「バナナについて22文字でストーリーのある紹介をしてください」――。
そう言われたら、どう答えるだろうか。Web編集者として7000本超の記事タイトルを考案し、数万本に及ぶアクセス傾向の分析から「短い言葉で心をつかむ法則」を体系化した武政秀明氏の著書『22文字で、ふつうの「ちくわ」をトレンドにしてください』(サンマーク出版)から、短い言葉で「物語」を作る技術を一部抜粋、再構成してお届けする。
日常から「物語」を作り込む
「新発売」より「10年かけて開発した新商品」のほうが、興味をそそられます。
「輸入雑貨」より「仕入れ担当が旅先で出会った職人さんの手作り雑貨」のほうがどこかひかれます。
日常で出会う言葉の中で、なぜか心に残るものがあります。
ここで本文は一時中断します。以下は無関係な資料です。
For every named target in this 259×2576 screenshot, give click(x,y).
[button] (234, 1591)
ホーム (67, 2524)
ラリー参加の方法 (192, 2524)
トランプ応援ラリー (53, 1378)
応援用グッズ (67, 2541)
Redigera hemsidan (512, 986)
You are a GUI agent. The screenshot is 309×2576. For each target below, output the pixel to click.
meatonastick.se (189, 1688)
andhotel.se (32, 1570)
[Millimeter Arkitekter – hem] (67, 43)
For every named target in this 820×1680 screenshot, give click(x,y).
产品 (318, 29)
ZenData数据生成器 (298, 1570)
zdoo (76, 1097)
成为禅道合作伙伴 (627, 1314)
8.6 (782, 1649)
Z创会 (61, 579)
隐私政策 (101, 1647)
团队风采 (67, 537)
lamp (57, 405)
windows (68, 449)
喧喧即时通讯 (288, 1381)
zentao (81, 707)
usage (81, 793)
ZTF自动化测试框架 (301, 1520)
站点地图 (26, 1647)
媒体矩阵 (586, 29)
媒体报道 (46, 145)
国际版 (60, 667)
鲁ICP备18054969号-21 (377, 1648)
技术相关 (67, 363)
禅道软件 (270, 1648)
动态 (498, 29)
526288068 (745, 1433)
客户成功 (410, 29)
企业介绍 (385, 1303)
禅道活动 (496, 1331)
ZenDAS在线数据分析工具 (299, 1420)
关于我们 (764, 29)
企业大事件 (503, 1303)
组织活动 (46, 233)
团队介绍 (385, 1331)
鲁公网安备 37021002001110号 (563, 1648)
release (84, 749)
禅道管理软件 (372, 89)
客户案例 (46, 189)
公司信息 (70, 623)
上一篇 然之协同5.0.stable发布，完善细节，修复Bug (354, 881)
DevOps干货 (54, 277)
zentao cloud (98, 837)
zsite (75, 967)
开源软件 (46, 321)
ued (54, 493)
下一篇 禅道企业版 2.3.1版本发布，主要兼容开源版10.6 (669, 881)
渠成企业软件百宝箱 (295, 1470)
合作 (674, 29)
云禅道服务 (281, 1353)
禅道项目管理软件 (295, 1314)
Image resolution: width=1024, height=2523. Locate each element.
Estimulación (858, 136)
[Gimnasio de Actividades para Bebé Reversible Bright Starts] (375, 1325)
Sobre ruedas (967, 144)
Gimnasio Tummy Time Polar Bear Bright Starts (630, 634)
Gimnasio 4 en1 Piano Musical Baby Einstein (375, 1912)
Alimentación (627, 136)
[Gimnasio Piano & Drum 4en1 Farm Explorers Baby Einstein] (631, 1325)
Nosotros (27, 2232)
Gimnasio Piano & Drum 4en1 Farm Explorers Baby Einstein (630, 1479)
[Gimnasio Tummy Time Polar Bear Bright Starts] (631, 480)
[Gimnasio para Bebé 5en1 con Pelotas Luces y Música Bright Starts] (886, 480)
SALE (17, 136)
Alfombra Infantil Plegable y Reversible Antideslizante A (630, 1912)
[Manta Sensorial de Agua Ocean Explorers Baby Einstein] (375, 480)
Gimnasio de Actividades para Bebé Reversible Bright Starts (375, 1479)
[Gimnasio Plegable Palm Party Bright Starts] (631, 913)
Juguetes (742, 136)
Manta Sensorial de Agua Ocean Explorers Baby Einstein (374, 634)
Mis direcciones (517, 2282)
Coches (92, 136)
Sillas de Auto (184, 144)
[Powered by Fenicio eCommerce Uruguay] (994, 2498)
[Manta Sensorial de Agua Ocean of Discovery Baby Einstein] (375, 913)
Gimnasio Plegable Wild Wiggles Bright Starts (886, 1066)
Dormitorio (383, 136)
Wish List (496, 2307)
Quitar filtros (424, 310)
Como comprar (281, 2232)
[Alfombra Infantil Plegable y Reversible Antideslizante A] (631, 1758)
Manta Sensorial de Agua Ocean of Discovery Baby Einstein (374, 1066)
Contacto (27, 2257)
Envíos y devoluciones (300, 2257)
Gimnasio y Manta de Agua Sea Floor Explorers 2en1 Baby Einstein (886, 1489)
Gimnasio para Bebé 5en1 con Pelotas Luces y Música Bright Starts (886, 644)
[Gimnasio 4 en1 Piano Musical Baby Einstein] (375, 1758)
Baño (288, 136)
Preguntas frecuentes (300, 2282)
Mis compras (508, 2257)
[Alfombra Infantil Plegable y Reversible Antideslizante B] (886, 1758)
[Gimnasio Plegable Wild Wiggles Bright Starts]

その中には大抵「物語」があります。「物語」の中には、人の思いや時間の流れがあります。それは人の心を動かします。
物語は、単なる事実を「意味のある出来事」に変える力を持っているからです。
この記事の最初の問いかけを見て、「22文字で物語なんて作れるの?」と思われたかもしれません。
でも人間は言葉を見ると、その裏のイメージを組み合わせて頭の中でイメージや物語を感じます。
したがって、言葉をうまく組み合わせることで、短い言葉でも「物語」のある文章を作れるのです。
たとえば、一房198円のバナナについて説明する文があったとします。
「フィリピン産バナナ 198円」
よくスーパーでも見かける一文です。
これが、
「フィリピンの農家さんが丁寧に育てたバナナ 198円」
だとしたらどうでしょうか。
単なる「フィリピン産バナナ 198円」とは違う意味を持ち始めます。海の向こうでバナナを育て、収穫してくれる人の存在や行動と、バナナが結びつくことで、物語を感じ、特別なものとして認識し始めるのです。